Records for the exercise:
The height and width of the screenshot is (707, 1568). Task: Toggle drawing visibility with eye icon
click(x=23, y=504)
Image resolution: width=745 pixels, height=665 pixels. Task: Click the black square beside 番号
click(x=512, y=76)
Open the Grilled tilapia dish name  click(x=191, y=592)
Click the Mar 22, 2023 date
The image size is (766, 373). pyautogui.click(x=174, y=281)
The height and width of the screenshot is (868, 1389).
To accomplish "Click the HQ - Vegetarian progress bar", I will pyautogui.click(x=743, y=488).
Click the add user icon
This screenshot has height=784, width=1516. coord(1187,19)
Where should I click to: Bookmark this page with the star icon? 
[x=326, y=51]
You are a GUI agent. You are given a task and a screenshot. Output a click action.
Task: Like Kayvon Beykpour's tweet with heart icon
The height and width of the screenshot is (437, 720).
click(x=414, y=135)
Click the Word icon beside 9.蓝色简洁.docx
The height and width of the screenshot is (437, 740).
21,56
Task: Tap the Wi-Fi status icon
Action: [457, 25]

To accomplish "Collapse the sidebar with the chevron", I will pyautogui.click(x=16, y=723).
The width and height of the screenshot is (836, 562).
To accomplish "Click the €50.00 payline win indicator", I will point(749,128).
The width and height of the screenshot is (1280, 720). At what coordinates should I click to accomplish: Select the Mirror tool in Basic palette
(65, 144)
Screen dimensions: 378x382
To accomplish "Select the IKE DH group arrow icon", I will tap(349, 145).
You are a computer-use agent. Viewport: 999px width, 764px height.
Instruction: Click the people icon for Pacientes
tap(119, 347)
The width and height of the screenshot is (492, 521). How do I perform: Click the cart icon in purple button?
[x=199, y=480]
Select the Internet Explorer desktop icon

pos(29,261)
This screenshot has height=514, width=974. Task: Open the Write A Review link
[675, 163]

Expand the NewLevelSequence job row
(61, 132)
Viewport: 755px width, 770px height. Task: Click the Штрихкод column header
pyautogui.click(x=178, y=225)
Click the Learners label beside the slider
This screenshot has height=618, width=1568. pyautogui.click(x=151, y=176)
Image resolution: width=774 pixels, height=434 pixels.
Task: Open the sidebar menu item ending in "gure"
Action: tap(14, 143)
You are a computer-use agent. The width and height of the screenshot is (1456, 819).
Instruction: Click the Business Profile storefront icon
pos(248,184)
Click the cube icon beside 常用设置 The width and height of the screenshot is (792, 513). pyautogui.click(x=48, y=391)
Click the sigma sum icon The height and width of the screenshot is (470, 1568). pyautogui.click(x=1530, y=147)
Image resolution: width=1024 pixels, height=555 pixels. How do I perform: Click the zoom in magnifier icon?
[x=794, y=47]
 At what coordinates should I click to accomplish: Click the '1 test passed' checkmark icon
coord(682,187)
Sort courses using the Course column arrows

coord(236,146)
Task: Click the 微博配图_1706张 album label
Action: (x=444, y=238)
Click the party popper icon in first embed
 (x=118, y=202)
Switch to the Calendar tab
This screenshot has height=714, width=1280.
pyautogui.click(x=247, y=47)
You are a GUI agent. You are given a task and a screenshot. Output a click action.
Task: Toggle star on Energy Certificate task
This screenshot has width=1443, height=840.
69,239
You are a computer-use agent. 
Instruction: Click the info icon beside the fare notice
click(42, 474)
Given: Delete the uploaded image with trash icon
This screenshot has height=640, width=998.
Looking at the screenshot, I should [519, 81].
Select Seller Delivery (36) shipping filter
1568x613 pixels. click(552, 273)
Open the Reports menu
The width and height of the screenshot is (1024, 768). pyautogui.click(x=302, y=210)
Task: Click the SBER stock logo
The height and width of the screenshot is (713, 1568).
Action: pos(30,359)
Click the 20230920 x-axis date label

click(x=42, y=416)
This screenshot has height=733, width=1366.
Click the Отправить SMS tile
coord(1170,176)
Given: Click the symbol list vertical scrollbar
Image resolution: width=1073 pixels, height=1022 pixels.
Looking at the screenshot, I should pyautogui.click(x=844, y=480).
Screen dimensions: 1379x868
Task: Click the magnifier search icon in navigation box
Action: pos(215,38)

Task statement:
Return the material in its entirety, word for word.

Solution for this exercise:
The height and width of the screenshot is (707, 1568). Task: Toggle drawing visibility with eye icon
click(x=23, y=504)
Image resolution: width=745 pixels, height=665 pixels. Task: Click the black square beside 番号
click(x=512, y=76)
Open the Grilled tilapia dish name  click(x=191, y=592)
Click the Mar 22, 2023 date
The image size is (766, 373). pyautogui.click(x=174, y=281)
The height and width of the screenshot is (868, 1389).
To accomplish "Click the HQ - Vegetarian progress bar", I will pyautogui.click(x=743, y=488).
Click the add user icon
This screenshot has height=784, width=1516. coord(1187,19)
Where should I click to: Bookmark this page with the star icon? 
[x=326, y=51]
You are a GUI agent. You are given a task and a screenshot. Output a click action.
Task: Like Kayvon Beykpour's tweet with heart icon
The height and width of the screenshot is (437, 720).
click(x=414, y=135)
Click the Word icon beside 9.蓝色简洁.docx
The height and width of the screenshot is (437, 740).
21,56
Task: Tap the Wi-Fi status icon
Action: [457, 25]

To accomplish "Collapse the sidebar with the chevron", I will pyautogui.click(x=16, y=723).
The width and height of the screenshot is (836, 562).
To accomplish "Click the €50.00 payline win indicator", I will point(749,128).
The width and height of the screenshot is (1280, 720). At what coordinates should I click to accomplish: Select the Mirror tool in Basic palette
(65, 144)
Screen dimensions: 378x382
To accomplish "Select the IKE DH group arrow icon", I will tap(349, 145).
You are a computer-use agent. Viewport: 999px width, 764px height.
Instruction: Click the people icon for Pacientes
tap(119, 347)
The width and height of the screenshot is (492, 521). How do I perform: Click the cart icon in purple button?
[x=199, y=480]
Select the Internet Explorer desktop icon

pos(29,261)
This screenshot has height=514, width=974. Task: Open the Write A Review link
[675, 163]

Expand the NewLevelSequence job row
(61, 132)
Viewport: 755px width, 770px height. Task: Click the Штрихкод column header
pyautogui.click(x=178, y=225)
Click the Learners label beside the slider
This screenshot has height=618, width=1568. pyautogui.click(x=151, y=176)
Image resolution: width=774 pixels, height=434 pixels.
Task: Open the sidebar menu item ending in "gure"
Action: tap(14, 143)
You are a computer-use agent. The width and height of the screenshot is (1456, 819).
Instruction: Click the Business Profile storefront icon
pos(248,184)
Click the cube icon beside 常用设置 The width and height of the screenshot is (792, 513). pyautogui.click(x=48, y=391)
Click the sigma sum icon The height and width of the screenshot is (470, 1568). pyautogui.click(x=1530, y=147)
Image resolution: width=1024 pixels, height=555 pixels. How do I perform: Click the zoom in magnifier icon?
[x=794, y=47]
 At what coordinates should I click to accomplish: Click the '1 test passed' checkmark icon
coord(682,187)
Sort courses using the Course column arrows

coord(236,146)
Task: Click the 微博配图_1706张 album label
Action: (x=444, y=238)
Click the party popper icon in first embed
 (x=118, y=202)
Switch to the Calendar tab
This screenshot has height=714, width=1280.
pyautogui.click(x=247, y=47)
You are a GUI agent. You are given a task and a screenshot. Output a click action.
Task: Toggle star on Energy Certificate task
This screenshot has width=1443, height=840.
69,239
You are a computer-use agent. 
Instruction: Click the info icon beside the fare notice
click(42, 474)
Given: Delete the uploaded image with trash icon
This screenshot has height=640, width=998.
Looking at the screenshot, I should [519, 81].
Select Seller Delivery (36) shipping filter
1568x613 pixels. click(552, 273)
Open the Reports menu
The width and height of the screenshot is (1024, 768). pyautogui.click(x=302, y=210)
Task: Click the SBER stock logo
The height and width of the screenshot is (713, 1568).
Action: pos(30,359)
Click the 20230920 x-axis date label

click(x=42, y=416)
This screenshot has height=733, width=1366.
Click the Отправить SMS tile
coord(1170,176)
Given: Click the symbol list vertical scrollbar
Image resolution: width=1073 pixels, height=1022 pixels.
Looking at the screenshot, I should pyautogui.click(x=844, y=480).
Screen dimensions: 1379x868
Task: Click the magnifier search icon in navigation box
Action: pos(215,38)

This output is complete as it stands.